[Records supplied]

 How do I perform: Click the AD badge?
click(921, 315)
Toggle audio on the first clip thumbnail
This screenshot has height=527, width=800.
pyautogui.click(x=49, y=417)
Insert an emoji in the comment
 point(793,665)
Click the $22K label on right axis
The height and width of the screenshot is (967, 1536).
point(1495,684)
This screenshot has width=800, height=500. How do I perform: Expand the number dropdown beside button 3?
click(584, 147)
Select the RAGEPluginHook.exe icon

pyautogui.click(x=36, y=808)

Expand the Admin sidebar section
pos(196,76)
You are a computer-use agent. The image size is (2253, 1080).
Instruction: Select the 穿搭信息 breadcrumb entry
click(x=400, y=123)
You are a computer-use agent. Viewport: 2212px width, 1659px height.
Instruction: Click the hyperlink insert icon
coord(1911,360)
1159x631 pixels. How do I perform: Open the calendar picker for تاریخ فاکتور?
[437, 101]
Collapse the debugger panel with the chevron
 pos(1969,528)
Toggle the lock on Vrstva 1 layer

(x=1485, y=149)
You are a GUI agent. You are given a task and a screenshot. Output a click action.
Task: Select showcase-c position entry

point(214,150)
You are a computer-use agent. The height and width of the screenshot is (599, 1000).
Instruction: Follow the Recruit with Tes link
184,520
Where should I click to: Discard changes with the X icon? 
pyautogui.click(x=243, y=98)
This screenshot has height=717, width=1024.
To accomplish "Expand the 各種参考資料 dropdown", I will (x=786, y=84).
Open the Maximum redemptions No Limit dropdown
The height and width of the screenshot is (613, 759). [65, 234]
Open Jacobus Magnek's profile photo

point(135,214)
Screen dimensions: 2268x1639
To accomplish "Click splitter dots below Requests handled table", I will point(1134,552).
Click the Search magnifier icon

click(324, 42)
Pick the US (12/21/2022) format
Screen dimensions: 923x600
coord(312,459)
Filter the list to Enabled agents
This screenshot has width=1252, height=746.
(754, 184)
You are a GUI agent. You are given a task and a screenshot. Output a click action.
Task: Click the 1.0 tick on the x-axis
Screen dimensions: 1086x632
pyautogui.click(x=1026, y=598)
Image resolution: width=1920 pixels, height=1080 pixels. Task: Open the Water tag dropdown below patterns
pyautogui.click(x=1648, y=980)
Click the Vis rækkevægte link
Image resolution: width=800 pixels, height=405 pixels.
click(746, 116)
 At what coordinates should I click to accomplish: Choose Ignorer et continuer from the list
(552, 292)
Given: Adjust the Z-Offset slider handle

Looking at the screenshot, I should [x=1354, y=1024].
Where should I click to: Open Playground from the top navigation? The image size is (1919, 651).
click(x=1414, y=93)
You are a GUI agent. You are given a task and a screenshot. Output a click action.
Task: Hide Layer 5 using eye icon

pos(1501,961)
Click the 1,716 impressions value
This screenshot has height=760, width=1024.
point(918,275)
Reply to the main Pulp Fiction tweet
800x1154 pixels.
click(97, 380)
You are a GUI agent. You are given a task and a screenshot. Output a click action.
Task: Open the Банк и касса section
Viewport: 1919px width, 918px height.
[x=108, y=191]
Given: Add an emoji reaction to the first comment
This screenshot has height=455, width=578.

[What is required] Which lines in the data above contain the string "Where"? Pick out each one and copy it whole; case counts.

[Output]
Where should I click to: Discard changes with the X icon? 
Where should I click to: Open Playground from the top navigation? The image size is (1919, 651).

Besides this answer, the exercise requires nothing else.